Diocesi
Mons. Nolè: vicini agli ammalati, Gesù è il salvatore
Santa Messa in Cattedrale nella memoria della beata Vergine di Lourdes. Guarda le foto della celebrazione.
“Signore, le lacrime mie nell’otre tuo raccogli”. A far da corona alla celebrazione per gli ammalati, secondo monsignor Nolè, le poche parole di questo salmo. Le lacrime della sofferenza e del dolore irrigano e si uniscono a quell’acqua e quel sangue scaturito dalla croce redentiva di Cristo. “Il Signore raccoglie le nostre lacrime perché sono preziose e sono il pegno della nostra resurrezione e del nostro riscatto”. Nel giorno della memoria della Vergine di Lourdes, giornata dell’ammalato, Santa Messa in Cattedrale con un gruppo di malati e di operatori dell’Unitalsi.

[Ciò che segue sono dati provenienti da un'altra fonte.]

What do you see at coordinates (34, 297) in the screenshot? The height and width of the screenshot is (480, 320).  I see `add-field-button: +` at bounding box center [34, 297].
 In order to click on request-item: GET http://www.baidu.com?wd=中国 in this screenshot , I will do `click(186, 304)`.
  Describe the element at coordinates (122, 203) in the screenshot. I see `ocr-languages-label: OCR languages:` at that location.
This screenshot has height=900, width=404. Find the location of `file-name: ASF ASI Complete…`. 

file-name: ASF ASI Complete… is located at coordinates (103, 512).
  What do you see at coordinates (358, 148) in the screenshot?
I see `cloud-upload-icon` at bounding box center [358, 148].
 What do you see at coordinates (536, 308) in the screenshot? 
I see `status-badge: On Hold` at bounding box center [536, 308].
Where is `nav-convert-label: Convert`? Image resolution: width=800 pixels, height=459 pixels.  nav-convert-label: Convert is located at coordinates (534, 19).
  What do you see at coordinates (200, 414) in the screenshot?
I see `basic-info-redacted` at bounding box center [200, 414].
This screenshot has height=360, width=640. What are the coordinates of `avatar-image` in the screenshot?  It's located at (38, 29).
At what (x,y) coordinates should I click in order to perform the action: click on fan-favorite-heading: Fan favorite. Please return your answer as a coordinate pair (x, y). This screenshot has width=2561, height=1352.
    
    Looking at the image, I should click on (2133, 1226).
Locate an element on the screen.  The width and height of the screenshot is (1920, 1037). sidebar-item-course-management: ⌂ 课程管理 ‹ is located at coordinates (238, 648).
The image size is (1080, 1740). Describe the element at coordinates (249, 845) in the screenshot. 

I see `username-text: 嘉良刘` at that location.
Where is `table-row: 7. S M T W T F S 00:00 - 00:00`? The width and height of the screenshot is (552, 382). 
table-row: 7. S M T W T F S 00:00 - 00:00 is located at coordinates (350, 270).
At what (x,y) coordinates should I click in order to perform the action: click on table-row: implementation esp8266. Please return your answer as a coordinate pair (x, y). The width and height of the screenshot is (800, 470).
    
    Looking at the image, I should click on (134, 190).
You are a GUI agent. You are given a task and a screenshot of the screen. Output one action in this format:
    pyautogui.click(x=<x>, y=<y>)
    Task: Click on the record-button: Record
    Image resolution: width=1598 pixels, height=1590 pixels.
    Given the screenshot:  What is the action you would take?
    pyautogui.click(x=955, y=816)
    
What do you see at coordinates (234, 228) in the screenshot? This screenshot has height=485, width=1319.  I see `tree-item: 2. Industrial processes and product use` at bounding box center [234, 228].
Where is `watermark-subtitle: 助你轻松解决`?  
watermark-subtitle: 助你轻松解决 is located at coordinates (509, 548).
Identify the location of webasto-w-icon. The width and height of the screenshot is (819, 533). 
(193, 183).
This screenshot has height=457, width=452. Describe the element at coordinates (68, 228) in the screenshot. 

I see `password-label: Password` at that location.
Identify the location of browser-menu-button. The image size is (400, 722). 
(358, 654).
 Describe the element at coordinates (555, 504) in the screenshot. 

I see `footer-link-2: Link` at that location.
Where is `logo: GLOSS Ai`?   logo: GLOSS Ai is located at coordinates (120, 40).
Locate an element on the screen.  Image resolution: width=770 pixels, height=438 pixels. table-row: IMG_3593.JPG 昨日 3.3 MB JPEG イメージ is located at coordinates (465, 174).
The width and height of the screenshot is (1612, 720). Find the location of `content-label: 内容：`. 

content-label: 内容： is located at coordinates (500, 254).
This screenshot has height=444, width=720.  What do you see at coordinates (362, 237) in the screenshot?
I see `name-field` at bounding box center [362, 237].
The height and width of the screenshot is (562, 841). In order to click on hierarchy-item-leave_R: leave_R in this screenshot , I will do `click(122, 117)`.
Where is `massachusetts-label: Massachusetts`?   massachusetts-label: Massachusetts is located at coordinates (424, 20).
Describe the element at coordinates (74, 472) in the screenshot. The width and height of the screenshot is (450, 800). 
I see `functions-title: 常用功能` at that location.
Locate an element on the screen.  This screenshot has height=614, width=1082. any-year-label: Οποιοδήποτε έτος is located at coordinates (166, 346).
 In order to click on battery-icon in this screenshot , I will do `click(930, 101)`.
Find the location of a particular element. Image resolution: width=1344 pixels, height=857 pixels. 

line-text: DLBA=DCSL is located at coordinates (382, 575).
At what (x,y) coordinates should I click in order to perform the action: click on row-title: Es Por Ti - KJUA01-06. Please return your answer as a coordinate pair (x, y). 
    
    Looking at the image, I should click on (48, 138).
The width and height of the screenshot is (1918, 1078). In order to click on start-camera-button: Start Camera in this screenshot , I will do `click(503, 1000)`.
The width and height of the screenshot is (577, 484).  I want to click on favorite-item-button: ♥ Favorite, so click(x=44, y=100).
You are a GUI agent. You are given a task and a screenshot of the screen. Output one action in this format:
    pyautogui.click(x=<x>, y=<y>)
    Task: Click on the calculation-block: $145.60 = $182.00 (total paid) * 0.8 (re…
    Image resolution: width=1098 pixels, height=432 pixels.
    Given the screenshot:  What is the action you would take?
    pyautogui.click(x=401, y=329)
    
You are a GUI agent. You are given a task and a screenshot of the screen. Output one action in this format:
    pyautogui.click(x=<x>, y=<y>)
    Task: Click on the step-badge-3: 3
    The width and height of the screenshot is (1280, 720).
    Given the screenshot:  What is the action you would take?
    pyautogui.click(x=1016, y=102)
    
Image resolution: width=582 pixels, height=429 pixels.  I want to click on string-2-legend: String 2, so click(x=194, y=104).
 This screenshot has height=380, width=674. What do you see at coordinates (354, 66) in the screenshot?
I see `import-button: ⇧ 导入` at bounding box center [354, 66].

Una celebrazione che l’Arcivescovo auspica diventi una bella tradizione nella nostra diocesi. “Oggi voi siete qui in rappresentanza di tutti i malati, preghiamo per loro e affidiamo tutti alla Madonna, Salute degli infermi”. Ogni giorno tanti sacerdoti si fanno apostoli nelle case pubbliche e private di sofferenza, dove incontrano volti e cuori nel dolore. Prende in mano il Vangelo, monsignor Nolè, e ricorda che “Gesù guariva qualche malattia, ma certamente guariva nell’anima”. Perché ogni suo incontro era di salvezza per l’interlocutore. “Almeno per un giorno tutta la Chiesa, oggi, prega per gli ammalati e per coloro che sono vicini agli ammalati, ma anche per dire la nostra vicinanza: chi di noi non ha qualche sofferenza? Magari fisica, morale, sociale” – si domanda l’Arcivescovo. “Ognuno di noi ha la sua croce, che può essere una prova, un momento difficile, la nostra stessa vocazione. Pensiamo a quella dei genitori, a quando i figli non li ascoltano, e tante volte ai figli che non riescono a dialogare con i genitori”. Il Vescovo ha invitato a deporre “tutte queste sofferenze nelle mani di Maria, lei che ha visto il suo figlio sofferente e in croce.
Una esperienza viva di redenzione. “Questo è il cammino cristiano: avere sempre la luce della risurrezione davanti. Perché la sofferenza finirà, mentre la gioia del Signore non finirà mai.Infine monsignor Nolè ha voluto “ricordare tutti gli ammalati, le famiglie, tutto il mondo del volontariato, magari nascosto ma efficace”.
Dopo l’omelia i celebranti hanno imposto le mani ai malati e amministrato il sacramento dell’unzione degli infermi.